RNA degradation versus translation control by RNase L. (A) Western blot for eIF2α phosphorylation shows absence of strong PKR activation during 2-5A treatment. (B) RNA chip analysis of cellular RNA cleavage during 2-5A treatment. (C) Western blot analysis to detect protein synthesis inhibition by 2-5A. Note that 2-5A does not change the abundance of preexisting proteins, but arrests new protein synthesis. Translation arrest requires RNase L. (D) Northern blot analysis for tRNA cleavage.

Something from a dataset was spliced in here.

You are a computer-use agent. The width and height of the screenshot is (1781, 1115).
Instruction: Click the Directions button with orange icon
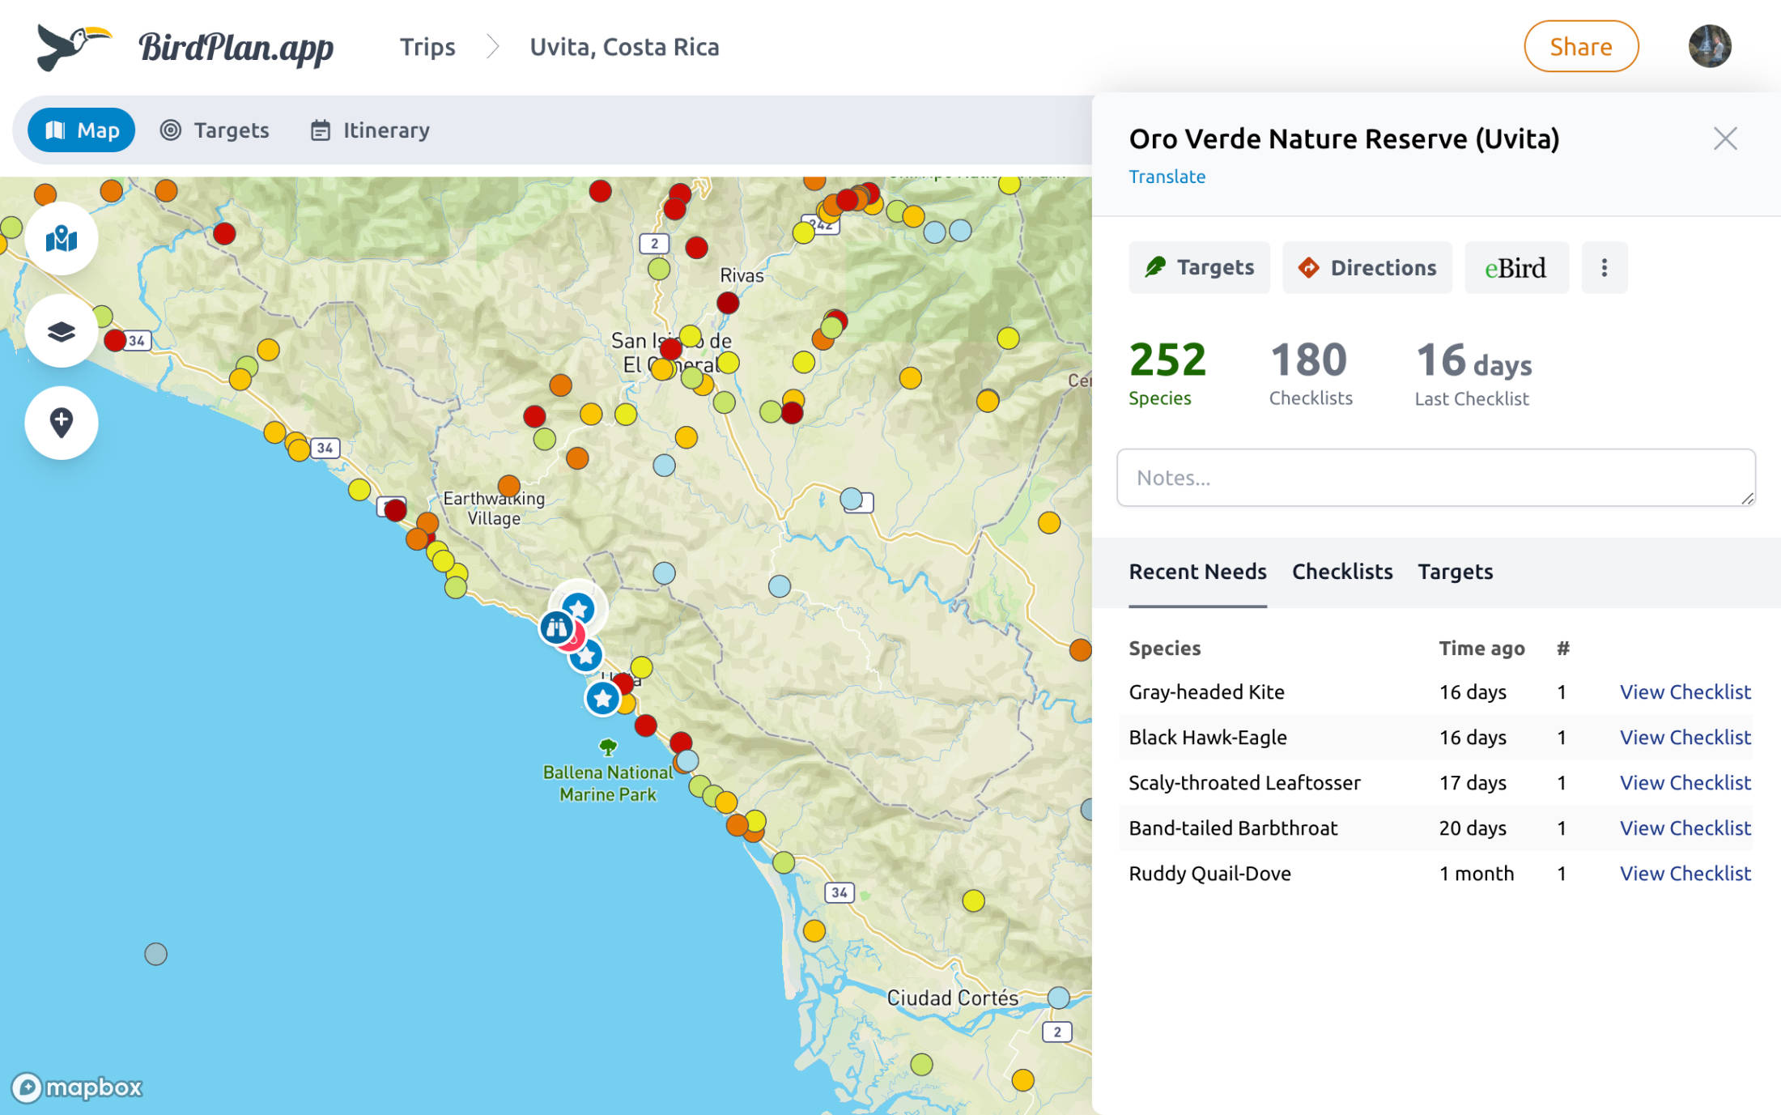click(1367, 267)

The expected tRNA halves are observed for tRNA-His and tRNA-Pro, which are sensitive to RNase L. (E) Cellular levels of abundant mRNAs (ACTB1, GAPDH) and an RNase L-sensitive mRNA (CTNND1) (Rath et al. 2015) during 2-5A treatment analyzed by qPCR. Graph shows cycles to threshold (Ct) and SD for two qPCR replicates. (F) RNA-seq quantification of top most abundant mRNAs before and after 2-5A treatment. (G) Transfection of WT, but not the RNase-inactive H672N RNase L (3 h) induces 2-5A-dependent rRNA cleavage and translation block. (H) Proposed model for RNA and translation regulation by RNase L.